● **WHAT IS REQUIRED**:
Reproduce the listing below verbatim, line for line, keeping every character, space, and bracket unchanged.

● **EXTRACTED INFORMATION**:
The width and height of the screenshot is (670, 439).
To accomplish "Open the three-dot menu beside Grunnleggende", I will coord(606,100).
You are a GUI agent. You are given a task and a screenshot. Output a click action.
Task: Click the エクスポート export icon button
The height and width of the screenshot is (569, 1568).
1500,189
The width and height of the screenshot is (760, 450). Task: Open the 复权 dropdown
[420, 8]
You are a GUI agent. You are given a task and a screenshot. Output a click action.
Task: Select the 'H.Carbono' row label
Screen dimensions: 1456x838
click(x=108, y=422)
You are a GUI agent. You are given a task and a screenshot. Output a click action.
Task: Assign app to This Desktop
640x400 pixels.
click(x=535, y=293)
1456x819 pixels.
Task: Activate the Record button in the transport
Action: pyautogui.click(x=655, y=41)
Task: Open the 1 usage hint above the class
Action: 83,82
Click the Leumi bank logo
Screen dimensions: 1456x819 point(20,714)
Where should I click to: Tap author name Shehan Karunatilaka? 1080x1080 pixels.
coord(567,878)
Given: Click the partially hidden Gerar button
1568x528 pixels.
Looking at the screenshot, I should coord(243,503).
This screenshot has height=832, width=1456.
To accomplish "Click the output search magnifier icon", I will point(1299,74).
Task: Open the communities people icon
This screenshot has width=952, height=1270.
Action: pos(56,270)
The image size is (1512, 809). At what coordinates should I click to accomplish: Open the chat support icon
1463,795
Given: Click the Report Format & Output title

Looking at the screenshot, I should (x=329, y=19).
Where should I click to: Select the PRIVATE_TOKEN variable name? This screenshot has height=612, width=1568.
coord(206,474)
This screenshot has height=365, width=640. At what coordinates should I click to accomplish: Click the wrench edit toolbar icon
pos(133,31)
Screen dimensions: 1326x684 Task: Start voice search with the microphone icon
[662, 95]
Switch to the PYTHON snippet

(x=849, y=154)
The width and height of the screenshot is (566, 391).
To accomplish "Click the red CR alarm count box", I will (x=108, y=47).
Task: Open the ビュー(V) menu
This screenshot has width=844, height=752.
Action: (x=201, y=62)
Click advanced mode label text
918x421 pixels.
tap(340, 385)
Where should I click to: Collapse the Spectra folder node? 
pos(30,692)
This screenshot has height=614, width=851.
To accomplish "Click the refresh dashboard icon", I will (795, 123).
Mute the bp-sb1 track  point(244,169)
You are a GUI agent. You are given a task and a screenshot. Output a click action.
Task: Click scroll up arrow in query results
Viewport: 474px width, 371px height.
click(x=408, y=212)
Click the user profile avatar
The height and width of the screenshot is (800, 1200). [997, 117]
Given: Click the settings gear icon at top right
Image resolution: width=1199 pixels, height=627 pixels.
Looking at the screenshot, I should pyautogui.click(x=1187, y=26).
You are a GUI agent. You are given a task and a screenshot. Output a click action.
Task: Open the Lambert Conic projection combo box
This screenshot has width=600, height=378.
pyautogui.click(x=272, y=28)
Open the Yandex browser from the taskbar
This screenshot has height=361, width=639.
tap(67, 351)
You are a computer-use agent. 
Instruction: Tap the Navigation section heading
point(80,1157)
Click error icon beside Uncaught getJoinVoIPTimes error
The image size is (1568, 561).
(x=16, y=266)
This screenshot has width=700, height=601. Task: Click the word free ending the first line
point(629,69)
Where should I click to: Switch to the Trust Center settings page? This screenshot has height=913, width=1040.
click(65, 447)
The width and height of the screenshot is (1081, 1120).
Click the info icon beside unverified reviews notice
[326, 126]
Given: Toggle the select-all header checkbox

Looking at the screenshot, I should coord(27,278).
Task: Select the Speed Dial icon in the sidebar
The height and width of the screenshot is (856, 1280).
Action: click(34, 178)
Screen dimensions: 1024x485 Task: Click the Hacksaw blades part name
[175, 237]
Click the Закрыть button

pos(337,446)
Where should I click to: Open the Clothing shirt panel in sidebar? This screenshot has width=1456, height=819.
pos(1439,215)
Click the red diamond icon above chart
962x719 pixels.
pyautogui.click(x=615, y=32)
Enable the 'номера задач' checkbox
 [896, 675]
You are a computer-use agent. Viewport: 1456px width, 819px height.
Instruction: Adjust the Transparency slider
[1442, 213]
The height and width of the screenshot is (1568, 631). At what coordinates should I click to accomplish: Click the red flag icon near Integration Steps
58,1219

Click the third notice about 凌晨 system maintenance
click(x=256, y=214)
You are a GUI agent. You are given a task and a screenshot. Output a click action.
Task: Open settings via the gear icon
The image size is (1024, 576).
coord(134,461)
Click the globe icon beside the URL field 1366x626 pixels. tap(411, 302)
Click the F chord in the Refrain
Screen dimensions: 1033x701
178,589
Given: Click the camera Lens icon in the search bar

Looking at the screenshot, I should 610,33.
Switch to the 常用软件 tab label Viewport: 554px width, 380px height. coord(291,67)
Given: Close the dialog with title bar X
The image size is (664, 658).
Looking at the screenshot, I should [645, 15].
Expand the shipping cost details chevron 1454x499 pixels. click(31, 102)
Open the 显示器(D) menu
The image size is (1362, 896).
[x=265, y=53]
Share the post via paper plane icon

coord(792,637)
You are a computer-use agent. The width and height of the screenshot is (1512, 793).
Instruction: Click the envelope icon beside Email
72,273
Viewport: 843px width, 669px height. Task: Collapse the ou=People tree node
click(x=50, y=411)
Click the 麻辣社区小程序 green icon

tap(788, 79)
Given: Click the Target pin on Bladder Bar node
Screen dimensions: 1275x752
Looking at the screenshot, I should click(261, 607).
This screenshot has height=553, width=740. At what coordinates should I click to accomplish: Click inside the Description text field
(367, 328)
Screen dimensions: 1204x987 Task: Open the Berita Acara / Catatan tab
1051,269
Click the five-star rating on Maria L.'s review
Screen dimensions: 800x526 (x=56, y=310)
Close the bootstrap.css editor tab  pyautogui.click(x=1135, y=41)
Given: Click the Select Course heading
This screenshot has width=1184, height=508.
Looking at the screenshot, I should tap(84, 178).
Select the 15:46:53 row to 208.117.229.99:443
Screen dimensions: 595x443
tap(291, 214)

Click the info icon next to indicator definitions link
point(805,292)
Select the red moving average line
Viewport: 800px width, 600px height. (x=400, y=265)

● **EXERCISE OUTPUT**:
The width and height of the screenshot is (670, 439).
To accomplish "Open the three-dot menu beside Grunnleggende", I will coord(606,100).
You are a GUI agent. You are given a task and a screenshot. Output a click action.
Task: Click the エクスポート export icon button
The height and width of the screenshot is (569, 1568).
1500,189
The width and height of the screenshot is (760, 450). Task: Open the 复权 dropdown
[420, 8]
You are a GUI agent. You are given a task and a screenshot. Output a click action.
Task: Select the 'H.Carbono' row label
Screen dimensions: 1456x838
click(x=108, y=422)
You are a GUI agent. You are given a task and a screenshot. Output a click action.
Task: Assign app to This Desktop
640x400 pixels.
click(x=535, y=293)
1456x819 pixels.
Task: Activate the Record button in the transport
Action: pyautogui.click(x=655, y=41)
Task: Open the 1 usage hint above the class
Action: 83,82
Click the Leumi bank logo
Screen dimensions: 1456x819 point(20,714)
Where should I click to: Tap author name Shehan Karunatilaka? 1080x1080 pixels.
coord(567,878)
Given: Click the partially hidden Gerar button
1568x528 pixels.
Looking at the screenshot, I should coord(243,503).
This screenshot has height=832, width=1456.
To accomplish "Click the output search magnifier icon", I will point(1299,74).
Task: Open the communities people icon
This screenshot has width=952, height=1270.
Action: pos(56,270)
The image size is (1512, 809). At what coordinates should I click to accomplish: Open the chat support icon
1463,795
Given: Click the Report Format & Output title

Looking at the screenshot, I should (x=329, y=19).
Where should I click to: Select the PRIVATE_TOKEN variable name? This screenshot has height=612, width=1568.
coord(206,474)
This screenshot has height=365, width=640. At what coordinates should I click to accomplish: Click the wrench edit toolbar icon
pos(133,31)
Screen dimensions: 1326x684 Task: Start voice search with the microphone icon
[662, 95]
Switch to the PYTHON snippet

(x=849, y=154)
The width and height of the screenshot is (566, 391).
To accomplish "Click the red CR alarm count box", I will (x=108, y=47).
Task: Open the ビュー(V) menu
This screenshot has width=844, height=752.
Action: (x=201, y=62)
Click advanced mode label text
918x421 pixels.
tap(340, 385)
Where should I click to: Collapse the Spectra folder node? 
pos(30,692)
This screenshot has height=614, width=851.
To accomplish "Click the refresh dashboard icon", I will (795, 123).
Mute the bp-sb1 track  point(244,169)
You are a GUI agent. You are given a task and a screenshot. Output a click action.
Task: Click scroll up arrow in query results
Viewport: 474px width, 371px height.
click(x=408, y=212)
Click the user profile avatar
The height and width of the screenshot is (800, 1200). [997, 117]
Given: Click the settings gear icon at top right
Image resolution: width=1199 pixels, height=627 pixels.
Looking at the screenshot, I should pyautogui.click(x=1187, y=26).
You are a GUI agent. You are given a task and a screenshot. Output a click action.
Task: Open the Lambert Conic projection combo box
This screenshot has width=600, height=378.
pyautogui.click(x=272, y=28)
Open the Yandex browser from the taskbar
This screenshot has height=361, width=639.
tap(67, 351)
You are a computer-use agent. 
Instruction: Tap the Navigation section heading
point(80,1157)
Click error icon beside Uncaught getJoinVoIPTimes error
The image size is (1568, 561).
(x=16, y=266)
This screenshot has width=700, height=601. Task: Click the word free ending the first line
point(629,69)
Where should I click to: Switch to the Trust Center settings page? This screenshot has height=913, width=1040.
click(65, 447)
The width and height of the screenshot is (1081, 1120).
Click the info icon beside unverified reviews notice
[326, 126]
Given: Toggle the select-all header checkbox

Looking at the screenshot, I should coord(27,278).
Task: Select the Speed Dial icon in the sidebar
The height and width of the screenshot is (856, 1280).
Action: click(34, 178)
Screen dimensions: 1024x485 Task: Click the Hacksaw blades part name
[175, 237]
Click the Закрыть button

pos(337,446)
Where should I click to: Open the Clothing shirt panel in sidebar? This screenshot has width=1456, height=819.
pos(1439,215)
Click the red diamond icon above chart
962x719 pixels.
pyautogui.click(x=615, y=32)
Enable the 'номера задач' checkbox
 [896, 675]
You are a computer-use agent. Viewport: 1456px width, 819px height.
Instruction: Adjust the Transparency slider
[1442, 213]
The height and width of the screenshot is (1568, 631). At what coordinates should I click to accomplish: Click the red flag icon near Integration Steps
58,1219

Click the third notice about 凌晨 system maintenance
click(x=256, y=214)
You are a GUI agent. You are given a task and a screenshot. Output a click action.
Task: Open settings via the gear icon
The image size is (1024, 576).
coord(134,461)
Click the globe icon beside the URL field 1366x626 pixels. tap(411, 302)
Click the F chord in the Refrain
Screen dimensions: 1033x701
178,589
Given: Click the camera Lens icon in the search bar

Looking at the screenshot, I should 610,33.
Switch to the 常用软件 tab label Viewport: 554px width, 380px height. coord(291,67)
Given: Close the dialog with title bar X
The image size is (664, 658).
Looking at the screenshot, I should [645, 15].
Expand the shipping cost details chevron 1454x499 pixels. click(31, 102)
Open the 显示器(D) menu
The image size is (1362, 896).
[x=265, y=53]
Share the post via paper plane icon

coord(792,637)
You are a computer-use agent. The width and height of the screenshot is (1512, 793).
Instruction: Click the envelope icon beside Email
72,273
Viewport: 843px width, 669px height. Task: Collapse the ou=People tree node
click(x=50, y=411)
Click the 麻辣社区小程序 green icon

tap(788, 79)
Given: Click the Target pin on Bladder Bar node
Screen dimensions: 1275x752
Looking at the screenshot, I should click(261, 607).
This screenshot has height=553, width=740. At what coordinates should I click to accomplish: Click inside the Description text field
(367, 328)
Screen dimensions: 1204x987 Task: Open the Berita Acara / Catatan tab
1051,269
Click the five-star rating on Maria L.'s review
Screen dimensions: 800x526 (x=56, y=310)
Close the bootstrap.css editor tab  pyautogui.click(x=1135, y=41)
Given: Click the Select Course heading
This screenshot has width=1184, height=508.
Looking at the screenshot, I should tap(84, 178).
Select the 15:46:53 row to 208.117.229.99:443
Screen dimensions: 595x443
tap(291, 214)

Click the info icon next to indicator definitions link
point(805,292)
Select the red moving average line
Viewport: 800px width, 600px height. (x=400, y=265)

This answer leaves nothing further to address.